Ensuring nonmaleficence includes protecting the “dead donor rule”; that is, the patient must be deceased before organ procurement commences. However, the 5 minutes of circulatory arrest required for determination of death reduces the quality of the donor organ, and this creates a potential conflict of interest. Strict, burdensome, arterial monitoring can confirm absence of pulse for 5 minutes if anterograde assessment methods of circulation absence are undesirable for the sake of optimizing the quality of the donor organ.5
Protection from nonmaleficence also includes protecting the vulnerable patient from unnecessary burden. The choice to donate organs after MAiD means the patient must submit to preparatory investigations, admission to hospital while conscious, and placement of an arterial line; they must die in unfamiliar surroundings with next of kin initially having only a limited time to grieve over the body. The Dutch guideline offers the option of limited donation, which means minimal preparatory investigations; however, this usually means that fewer organs can be recovered and transplanted.3 A newly developed approach that minimizes patient burden without compromising organ quality or quantity is organ donation after MAiD in the home.7–9 This enables the patient’s wishes to be implemented with minimal disruption to the dignity of dying outside the hospital, in more familiar circumstances.10 The experience of dying at home is separated from subsequent investigations, biological death and organ donation in hospital, using an anesthesia bridge by ambulance transfer relatively independent of transport duration. The first domestic case of organ donation after MAiD in the Netherlands was accompanied by a national broadcast.10
Concerns have also been raised regarding the direct influence of MAiD itself on organ quality, as well as disease transmission via donor organs.

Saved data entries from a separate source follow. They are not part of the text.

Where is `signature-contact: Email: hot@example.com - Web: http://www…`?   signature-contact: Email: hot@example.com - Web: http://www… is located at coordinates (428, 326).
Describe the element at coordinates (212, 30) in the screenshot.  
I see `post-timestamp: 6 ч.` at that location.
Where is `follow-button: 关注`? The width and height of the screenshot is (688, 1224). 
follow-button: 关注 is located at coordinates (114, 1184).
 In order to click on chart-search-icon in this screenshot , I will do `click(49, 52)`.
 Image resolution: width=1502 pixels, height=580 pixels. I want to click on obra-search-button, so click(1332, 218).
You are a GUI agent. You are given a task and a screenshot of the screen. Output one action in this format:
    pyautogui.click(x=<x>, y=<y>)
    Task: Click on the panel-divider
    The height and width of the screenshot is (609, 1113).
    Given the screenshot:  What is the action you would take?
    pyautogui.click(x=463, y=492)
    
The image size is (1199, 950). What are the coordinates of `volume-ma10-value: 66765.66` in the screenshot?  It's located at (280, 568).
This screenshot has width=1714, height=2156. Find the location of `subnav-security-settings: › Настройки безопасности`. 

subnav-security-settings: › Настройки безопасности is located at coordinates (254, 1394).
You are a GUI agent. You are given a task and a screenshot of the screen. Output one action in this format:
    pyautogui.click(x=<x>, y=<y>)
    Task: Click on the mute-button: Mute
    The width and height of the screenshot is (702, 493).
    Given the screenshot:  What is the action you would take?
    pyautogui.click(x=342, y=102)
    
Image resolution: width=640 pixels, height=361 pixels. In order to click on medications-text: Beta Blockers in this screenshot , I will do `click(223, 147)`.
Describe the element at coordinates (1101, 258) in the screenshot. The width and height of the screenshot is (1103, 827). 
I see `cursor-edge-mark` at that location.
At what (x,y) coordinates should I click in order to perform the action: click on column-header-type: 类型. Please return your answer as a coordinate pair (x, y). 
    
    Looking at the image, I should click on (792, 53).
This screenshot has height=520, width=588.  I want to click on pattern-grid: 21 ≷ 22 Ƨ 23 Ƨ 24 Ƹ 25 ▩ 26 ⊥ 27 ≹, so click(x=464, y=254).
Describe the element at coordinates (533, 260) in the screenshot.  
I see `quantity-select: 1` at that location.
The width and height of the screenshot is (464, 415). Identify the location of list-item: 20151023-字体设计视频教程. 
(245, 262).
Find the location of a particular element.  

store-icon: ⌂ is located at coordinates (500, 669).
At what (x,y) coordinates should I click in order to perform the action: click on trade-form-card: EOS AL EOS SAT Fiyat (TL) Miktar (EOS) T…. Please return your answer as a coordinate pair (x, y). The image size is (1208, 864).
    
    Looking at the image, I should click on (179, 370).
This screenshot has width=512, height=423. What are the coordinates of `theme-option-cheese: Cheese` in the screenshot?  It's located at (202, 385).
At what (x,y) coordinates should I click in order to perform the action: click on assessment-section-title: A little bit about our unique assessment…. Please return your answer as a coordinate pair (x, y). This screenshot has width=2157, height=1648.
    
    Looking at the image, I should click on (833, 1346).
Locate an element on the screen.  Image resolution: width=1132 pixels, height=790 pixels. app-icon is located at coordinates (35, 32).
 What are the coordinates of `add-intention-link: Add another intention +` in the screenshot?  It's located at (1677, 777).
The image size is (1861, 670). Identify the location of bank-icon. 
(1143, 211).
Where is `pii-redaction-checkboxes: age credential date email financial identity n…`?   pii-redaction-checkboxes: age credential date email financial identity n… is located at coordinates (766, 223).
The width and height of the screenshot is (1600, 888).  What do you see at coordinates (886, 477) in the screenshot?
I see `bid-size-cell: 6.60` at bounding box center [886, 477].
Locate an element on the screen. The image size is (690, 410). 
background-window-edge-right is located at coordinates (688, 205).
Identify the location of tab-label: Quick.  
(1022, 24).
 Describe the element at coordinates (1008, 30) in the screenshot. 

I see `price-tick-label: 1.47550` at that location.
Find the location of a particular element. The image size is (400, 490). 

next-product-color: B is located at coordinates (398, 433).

These concerns apply to organ donation generally. In 50 cases of organ donation after MAiD in the Netherlands to date, no issue has arisen regarding damage to organs as a consequence of the process of MAiD, but research is still needed. Potential risks will need to be balanced against the seriousness of the organ recipient’s illness.
Safeguards must exist to ensure that health care workers with conscientious objections to MAiD have the freedom not to be involved in organ donation after MAiD. Medical assistance in dying is not considered a medical treatment in the Netherlands; its provision is not compulsory. It is important to consider and identify all the stages in the process, from MAiD request until implantation of the donor organ, when an objection could apply. A related ethical issue is whether to disclose to the potential organ recipient that the organ was donated after MAiD. Decisions regarding these issues must reflect regional values.
When preparing policies for a sensitive subject such as organ donation, the explicit focus must be on the patient undergoing MAiD. To preserve the confidence of the public, policies must clearly centre on protecting the patient who has chosen MAiD. With procedural decisions, the interests of the living patient who has chosen MAiD always take priority over whatever organs they might pass on after death. The linked guidance for policy represents an important step toward creating a Canadian guideline to support health care workers for the benefit of the patient who chooses organ donation after MAiD.
Footnotes
Competing interests: None declared.
This article was solicited and has not been peer reviewed.